Removal of Surface Oxidation Layer of Oxygen Free Copper after Heating Processing Using Na₂SO₄ Electrolyzed Oxidizing Water

This paper describes the removal of surface oxidation layer of oxygen free copper using Na₂SO₄ electrolyzed oxidizing water (It abbreviates as EO water). First, the etching characteristics of Na₂SO₄ EO water against the test pieces surface was clarified using H₂SO₄ solution and NaCl EO water for comparative immersion experiments. The results showed that as for etching efficiency on the surface of heating processing, Na₂SO₄ EO water is same as H₂SO₄ solution and NaCl EO water, and on the surface of non-heating, Na₂SO₄ EO water was superior compared with H₂SO₄ solution. Next, by the observation using SEM image, the influence of Na₂SO₄ EO water on the surface shape was clarified. The results indicated that when using Na₂SO₄ EO water and H₂SO₄ solution compared with NaCl EO water, the alien substances occurs in the surface of heating processing. Lastly, as for the test pieces after heating processing, it did the surface oxidation layer removal experiment by the immersion. The results showed that Na₂SO₄ EO water can remove the surface oxidation layer like the H₂SO₄ solution and NaCl EO water, and if using Na₂SO₄ EO water compared with NaCl EO water, there are few levels of contamination by chlorine.

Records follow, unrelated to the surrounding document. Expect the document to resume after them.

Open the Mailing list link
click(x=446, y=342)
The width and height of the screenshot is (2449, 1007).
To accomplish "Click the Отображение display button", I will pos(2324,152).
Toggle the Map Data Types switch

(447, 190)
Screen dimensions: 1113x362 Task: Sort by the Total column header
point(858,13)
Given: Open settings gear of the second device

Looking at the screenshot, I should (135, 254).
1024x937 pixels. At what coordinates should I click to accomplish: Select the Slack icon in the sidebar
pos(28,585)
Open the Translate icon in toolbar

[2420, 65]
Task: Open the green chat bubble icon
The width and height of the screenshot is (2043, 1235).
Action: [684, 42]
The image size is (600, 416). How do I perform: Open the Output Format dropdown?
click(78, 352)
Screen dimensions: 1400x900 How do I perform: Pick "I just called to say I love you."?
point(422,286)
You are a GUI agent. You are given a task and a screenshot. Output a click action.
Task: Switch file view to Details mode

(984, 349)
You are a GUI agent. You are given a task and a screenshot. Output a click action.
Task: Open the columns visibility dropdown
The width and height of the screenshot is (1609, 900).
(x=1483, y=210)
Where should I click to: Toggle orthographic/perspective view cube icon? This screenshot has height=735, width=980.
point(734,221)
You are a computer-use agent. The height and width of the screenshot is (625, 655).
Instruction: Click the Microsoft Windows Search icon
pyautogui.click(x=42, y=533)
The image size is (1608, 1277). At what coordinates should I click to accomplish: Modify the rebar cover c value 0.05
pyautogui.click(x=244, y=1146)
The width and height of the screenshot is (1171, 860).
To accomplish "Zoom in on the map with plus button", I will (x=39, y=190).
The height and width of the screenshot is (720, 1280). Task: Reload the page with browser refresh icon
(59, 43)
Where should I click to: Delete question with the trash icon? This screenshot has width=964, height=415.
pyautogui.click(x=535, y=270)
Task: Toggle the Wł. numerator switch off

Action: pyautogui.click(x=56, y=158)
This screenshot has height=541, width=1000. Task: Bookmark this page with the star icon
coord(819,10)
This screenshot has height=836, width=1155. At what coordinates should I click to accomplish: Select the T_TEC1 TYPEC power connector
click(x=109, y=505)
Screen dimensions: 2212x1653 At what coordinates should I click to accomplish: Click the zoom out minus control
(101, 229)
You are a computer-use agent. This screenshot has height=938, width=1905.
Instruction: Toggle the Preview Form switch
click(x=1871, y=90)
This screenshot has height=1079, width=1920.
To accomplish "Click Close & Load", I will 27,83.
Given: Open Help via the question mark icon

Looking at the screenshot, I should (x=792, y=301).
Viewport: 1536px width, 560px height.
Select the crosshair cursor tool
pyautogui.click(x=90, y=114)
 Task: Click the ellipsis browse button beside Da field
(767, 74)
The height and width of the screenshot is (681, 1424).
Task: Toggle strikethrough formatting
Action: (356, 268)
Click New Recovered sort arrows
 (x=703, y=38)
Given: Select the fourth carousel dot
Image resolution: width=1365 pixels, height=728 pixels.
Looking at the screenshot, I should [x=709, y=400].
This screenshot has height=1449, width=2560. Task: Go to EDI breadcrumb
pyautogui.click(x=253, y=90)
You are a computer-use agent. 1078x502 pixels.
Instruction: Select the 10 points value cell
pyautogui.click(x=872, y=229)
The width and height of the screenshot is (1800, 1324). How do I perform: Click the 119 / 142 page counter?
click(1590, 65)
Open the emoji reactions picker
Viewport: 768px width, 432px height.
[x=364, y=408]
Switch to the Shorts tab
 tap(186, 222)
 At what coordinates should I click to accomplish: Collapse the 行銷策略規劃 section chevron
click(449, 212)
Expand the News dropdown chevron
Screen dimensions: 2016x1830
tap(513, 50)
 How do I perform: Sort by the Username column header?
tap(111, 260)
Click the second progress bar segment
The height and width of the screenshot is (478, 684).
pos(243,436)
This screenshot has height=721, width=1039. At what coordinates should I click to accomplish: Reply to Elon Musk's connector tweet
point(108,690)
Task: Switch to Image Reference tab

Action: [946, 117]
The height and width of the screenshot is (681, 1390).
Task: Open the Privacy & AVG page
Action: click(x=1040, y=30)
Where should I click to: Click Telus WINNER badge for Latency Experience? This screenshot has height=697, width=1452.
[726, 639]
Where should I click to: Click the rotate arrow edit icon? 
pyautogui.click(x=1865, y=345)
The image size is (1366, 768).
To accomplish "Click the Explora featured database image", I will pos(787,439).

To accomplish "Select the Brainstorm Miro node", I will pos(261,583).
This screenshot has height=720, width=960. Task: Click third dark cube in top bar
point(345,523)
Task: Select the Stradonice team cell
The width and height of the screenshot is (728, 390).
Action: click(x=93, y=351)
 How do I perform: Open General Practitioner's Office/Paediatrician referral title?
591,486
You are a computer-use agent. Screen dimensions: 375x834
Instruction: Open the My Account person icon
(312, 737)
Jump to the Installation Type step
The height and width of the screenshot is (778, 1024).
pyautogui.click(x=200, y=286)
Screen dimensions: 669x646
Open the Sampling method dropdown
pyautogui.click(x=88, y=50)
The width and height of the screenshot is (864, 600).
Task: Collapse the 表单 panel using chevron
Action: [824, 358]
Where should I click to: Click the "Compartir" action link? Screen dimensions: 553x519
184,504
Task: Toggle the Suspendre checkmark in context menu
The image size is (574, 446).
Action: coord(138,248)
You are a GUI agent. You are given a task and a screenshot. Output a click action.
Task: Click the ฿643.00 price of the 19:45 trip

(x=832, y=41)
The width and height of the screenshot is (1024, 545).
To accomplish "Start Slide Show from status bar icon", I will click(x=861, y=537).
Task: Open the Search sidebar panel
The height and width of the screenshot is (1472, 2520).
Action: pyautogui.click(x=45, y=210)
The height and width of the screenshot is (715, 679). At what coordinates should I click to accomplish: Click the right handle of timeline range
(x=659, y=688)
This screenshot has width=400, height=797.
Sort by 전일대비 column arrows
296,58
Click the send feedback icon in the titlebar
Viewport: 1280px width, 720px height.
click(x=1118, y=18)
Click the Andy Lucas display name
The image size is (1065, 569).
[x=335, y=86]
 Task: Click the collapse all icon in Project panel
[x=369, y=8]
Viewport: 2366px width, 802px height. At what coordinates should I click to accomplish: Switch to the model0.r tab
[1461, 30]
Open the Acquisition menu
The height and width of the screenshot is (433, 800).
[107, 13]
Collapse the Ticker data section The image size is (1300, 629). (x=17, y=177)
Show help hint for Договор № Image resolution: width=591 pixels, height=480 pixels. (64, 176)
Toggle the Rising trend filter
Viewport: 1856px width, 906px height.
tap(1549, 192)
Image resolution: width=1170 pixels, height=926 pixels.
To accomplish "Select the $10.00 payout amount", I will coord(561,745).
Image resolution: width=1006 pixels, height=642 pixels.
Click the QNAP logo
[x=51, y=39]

Chemical Mechanical Polishing Mechanism of Hard-to-Process Materials Using Suede Type Polishing Pad

This study investigates the analysis of chemical mechanical polishing (CMP) mechanism by using the “mieruka” (visualization) technique of the contact interface between the wafer and the polishing pad when the suede type polishing pad was used in CMP. In particular, as mentioned previous our study, we clarified the linear velocity ratio, defined as the ratio of slurry flow velocity to pad linear velocity, has remarkably effect on the removal rate and contact interface behavior between the wafer and polishing pad. This paper scientifically investigates the relationship between the linear velocity ratio and contact interface behavior from the viewpoints of number of pores which is important property of the suede type polishing pad. As a result, the linear velocity ratio is effective parameter for making the optimized contact interface and stability of removal rate during CMP.